→ **Collected data entries**:
# # # # #

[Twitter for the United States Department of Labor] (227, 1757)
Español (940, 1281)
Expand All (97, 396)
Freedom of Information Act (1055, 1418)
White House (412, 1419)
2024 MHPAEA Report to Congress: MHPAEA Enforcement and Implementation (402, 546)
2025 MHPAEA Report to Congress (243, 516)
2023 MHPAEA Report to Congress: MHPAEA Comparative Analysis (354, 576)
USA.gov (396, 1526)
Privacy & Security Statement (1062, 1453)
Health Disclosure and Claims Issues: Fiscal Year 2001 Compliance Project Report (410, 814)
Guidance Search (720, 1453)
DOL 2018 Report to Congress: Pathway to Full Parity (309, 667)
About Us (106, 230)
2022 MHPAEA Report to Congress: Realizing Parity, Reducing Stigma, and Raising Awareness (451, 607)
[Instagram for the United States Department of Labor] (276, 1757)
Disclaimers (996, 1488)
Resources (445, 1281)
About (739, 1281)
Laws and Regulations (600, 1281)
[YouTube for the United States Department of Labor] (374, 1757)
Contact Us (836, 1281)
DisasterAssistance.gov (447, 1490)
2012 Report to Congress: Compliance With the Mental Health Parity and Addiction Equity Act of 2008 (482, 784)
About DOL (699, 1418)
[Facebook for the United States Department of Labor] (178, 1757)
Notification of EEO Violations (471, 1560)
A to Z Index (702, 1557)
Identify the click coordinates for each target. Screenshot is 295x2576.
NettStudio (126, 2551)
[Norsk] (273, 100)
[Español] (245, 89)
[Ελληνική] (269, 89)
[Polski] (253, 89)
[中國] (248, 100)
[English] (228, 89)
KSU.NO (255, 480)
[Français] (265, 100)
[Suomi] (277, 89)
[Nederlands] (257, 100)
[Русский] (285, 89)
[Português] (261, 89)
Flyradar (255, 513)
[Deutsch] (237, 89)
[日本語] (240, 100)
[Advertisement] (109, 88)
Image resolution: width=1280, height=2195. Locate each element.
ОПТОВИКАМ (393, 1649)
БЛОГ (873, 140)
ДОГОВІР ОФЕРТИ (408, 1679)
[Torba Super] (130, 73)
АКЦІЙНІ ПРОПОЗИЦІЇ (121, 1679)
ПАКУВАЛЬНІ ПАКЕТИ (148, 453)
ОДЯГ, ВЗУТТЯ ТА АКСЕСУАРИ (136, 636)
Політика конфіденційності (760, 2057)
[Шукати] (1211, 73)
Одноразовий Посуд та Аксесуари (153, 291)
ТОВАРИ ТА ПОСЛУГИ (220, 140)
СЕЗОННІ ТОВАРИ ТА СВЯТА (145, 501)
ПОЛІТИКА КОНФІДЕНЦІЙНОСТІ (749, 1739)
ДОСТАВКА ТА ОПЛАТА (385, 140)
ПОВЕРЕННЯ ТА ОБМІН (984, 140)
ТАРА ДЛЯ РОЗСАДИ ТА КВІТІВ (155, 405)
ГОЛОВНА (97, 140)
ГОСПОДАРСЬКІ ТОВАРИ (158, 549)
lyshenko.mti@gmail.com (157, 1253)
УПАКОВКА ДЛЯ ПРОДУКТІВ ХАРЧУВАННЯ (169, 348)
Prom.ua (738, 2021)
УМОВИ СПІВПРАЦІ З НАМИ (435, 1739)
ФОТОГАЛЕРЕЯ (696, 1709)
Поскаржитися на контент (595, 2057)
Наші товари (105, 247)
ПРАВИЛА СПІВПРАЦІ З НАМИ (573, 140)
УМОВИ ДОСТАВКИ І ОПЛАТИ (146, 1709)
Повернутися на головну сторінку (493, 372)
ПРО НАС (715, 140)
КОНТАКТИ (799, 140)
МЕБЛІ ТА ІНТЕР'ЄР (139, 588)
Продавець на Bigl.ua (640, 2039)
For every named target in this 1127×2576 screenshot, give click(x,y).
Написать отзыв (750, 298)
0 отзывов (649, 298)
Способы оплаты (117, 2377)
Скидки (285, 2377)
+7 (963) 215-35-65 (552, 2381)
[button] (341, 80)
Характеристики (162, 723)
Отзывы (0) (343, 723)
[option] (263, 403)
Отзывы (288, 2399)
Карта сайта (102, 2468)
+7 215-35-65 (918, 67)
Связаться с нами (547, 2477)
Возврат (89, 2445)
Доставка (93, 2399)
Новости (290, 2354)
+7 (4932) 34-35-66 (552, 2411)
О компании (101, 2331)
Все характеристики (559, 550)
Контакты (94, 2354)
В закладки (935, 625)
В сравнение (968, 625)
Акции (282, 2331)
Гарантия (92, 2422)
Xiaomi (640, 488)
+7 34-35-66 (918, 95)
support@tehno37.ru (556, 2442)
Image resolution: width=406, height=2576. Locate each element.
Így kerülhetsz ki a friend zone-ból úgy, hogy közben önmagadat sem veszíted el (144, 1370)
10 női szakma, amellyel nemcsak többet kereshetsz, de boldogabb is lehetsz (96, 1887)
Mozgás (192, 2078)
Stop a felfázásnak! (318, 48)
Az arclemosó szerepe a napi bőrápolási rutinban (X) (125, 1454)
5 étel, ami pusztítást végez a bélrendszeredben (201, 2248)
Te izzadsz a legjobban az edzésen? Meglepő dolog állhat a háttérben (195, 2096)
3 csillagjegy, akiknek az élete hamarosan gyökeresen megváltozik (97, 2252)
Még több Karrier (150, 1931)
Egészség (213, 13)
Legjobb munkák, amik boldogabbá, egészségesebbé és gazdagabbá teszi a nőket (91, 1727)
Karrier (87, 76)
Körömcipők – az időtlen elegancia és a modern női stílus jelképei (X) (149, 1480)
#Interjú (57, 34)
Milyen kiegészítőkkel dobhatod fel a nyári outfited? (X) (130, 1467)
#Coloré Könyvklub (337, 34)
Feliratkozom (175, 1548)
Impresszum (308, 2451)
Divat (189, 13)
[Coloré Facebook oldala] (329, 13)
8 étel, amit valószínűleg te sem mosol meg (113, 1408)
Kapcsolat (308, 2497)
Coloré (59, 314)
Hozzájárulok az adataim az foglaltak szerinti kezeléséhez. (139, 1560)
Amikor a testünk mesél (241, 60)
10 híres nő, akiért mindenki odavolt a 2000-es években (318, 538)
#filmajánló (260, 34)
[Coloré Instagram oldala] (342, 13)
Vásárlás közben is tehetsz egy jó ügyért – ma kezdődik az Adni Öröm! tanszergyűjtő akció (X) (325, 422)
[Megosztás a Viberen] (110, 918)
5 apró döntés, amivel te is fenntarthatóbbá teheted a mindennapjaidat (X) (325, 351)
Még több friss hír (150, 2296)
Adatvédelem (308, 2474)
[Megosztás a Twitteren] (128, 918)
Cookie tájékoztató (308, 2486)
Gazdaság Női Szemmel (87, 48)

# # # # #

→ **Task prompt**:
Lines that hold the word "közben" are the ones to copy from the entries above.

→ **Solution below**:
Így kerülhetsz ki a friend zone-ból úgy, hogy közben önmagadat sem veszíted el (144, 1370)
Vásárlás közben is tehetsz egy jó ügyért – ma kezdődik az Adni Öröm! tanszergyűjtő akció (X) (325, 422)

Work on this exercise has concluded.